**Your objective**: Extend the passage on the example Dispatcher flush servlet, starting after its final sentence.

**Extract provided**:
Example flush servlet

The following code implements a servlet that sends an invalidate request to Dispatcher. The servlet receives a request message that contains handle and page parameters. These parameters provide the value of the CQ-Handle header and the path of the page to recache, respectively. The servlet uses the values to construct the HTTP request for Dispatcher.
When the servlet is deployed to the publish instance, the following URL causes Dispatcher to delete the /content/geometrixx-outdoors/en.html page and then cache a new copy.
10.36.79.223:4503/bin/flushcache/html?page=/content/geometrixx-outdoors/en.html&handle=/content/geometrixx-outdoors/en/men.html
This example servlet is not secure and only demonstrates the use of the HTTP Post request message. Your solution should secure access to the servlet.

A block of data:
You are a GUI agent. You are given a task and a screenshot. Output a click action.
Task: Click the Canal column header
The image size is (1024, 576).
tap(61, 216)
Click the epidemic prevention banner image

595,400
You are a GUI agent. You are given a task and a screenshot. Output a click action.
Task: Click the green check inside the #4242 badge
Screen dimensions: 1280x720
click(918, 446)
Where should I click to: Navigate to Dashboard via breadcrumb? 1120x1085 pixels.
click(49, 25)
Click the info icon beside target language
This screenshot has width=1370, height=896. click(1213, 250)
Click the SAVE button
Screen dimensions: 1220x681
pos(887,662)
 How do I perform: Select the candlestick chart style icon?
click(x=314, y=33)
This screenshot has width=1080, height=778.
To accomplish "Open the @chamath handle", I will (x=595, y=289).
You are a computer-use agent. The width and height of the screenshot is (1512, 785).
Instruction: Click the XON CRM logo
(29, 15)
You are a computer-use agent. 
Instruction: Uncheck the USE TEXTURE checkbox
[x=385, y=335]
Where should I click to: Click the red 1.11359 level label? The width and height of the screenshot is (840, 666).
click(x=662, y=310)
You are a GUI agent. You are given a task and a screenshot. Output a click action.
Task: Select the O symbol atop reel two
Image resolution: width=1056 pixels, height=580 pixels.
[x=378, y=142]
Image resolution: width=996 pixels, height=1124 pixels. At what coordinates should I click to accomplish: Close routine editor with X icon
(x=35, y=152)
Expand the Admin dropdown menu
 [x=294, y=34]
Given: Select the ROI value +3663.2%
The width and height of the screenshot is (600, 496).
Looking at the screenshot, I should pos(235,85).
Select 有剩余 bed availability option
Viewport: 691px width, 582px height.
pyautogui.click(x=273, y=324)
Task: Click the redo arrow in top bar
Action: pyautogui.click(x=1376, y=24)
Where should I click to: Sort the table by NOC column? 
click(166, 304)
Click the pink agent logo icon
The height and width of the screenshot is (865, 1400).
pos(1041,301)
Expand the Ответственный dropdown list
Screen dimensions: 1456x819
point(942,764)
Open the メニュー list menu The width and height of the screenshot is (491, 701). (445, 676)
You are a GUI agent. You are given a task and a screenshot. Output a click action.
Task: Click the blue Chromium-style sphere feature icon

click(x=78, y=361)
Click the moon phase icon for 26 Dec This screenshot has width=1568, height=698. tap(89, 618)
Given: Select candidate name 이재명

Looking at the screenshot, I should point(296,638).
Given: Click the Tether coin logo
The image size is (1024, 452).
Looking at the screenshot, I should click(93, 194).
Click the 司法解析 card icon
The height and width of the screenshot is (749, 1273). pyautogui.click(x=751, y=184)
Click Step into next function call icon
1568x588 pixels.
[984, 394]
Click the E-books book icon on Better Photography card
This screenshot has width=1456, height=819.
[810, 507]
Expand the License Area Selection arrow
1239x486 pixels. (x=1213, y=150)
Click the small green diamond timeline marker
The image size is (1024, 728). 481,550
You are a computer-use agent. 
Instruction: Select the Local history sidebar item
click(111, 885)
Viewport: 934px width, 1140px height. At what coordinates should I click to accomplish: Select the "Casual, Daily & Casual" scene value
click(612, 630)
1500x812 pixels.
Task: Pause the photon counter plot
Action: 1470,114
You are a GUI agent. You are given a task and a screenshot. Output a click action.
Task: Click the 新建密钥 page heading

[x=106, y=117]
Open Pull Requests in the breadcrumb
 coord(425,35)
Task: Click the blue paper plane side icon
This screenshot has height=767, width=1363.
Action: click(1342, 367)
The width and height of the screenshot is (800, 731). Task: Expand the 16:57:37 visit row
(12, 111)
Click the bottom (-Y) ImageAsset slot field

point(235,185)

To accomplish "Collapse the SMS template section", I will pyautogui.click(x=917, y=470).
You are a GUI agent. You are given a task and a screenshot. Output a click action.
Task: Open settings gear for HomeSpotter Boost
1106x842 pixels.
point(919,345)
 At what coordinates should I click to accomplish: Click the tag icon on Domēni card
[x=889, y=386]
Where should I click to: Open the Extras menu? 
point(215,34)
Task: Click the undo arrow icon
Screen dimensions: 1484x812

**Answer to this problem**:
package com.adobe.example;

import org.apache.felix.scr.annotations.Component;
import org.apache.felix.scr.annotations.Service;
import org.apache.felix.scr.annotations.Property;

import org.apache.sling.api.SlingHttpServletRequest;
import org.apache.sling.api.SlingHttpServletResponse;
import org.apache.sling.api.servlets.SlingSafeMethodsServlet;

import org.slf4j.Logger;
import org.slf4j.LoggerFactory;

import org.apache.commons.httpclient.*;
import org.apache.commons.httpclient.methods.PostMethod;
import org.apache.commons.httpclient.methods.StringRequestEntity;

@Component(metatype=true)
@Service
public class Flushcache extends SlingSafeMethodsServlet {

 @Property(value="/bin/flushcache")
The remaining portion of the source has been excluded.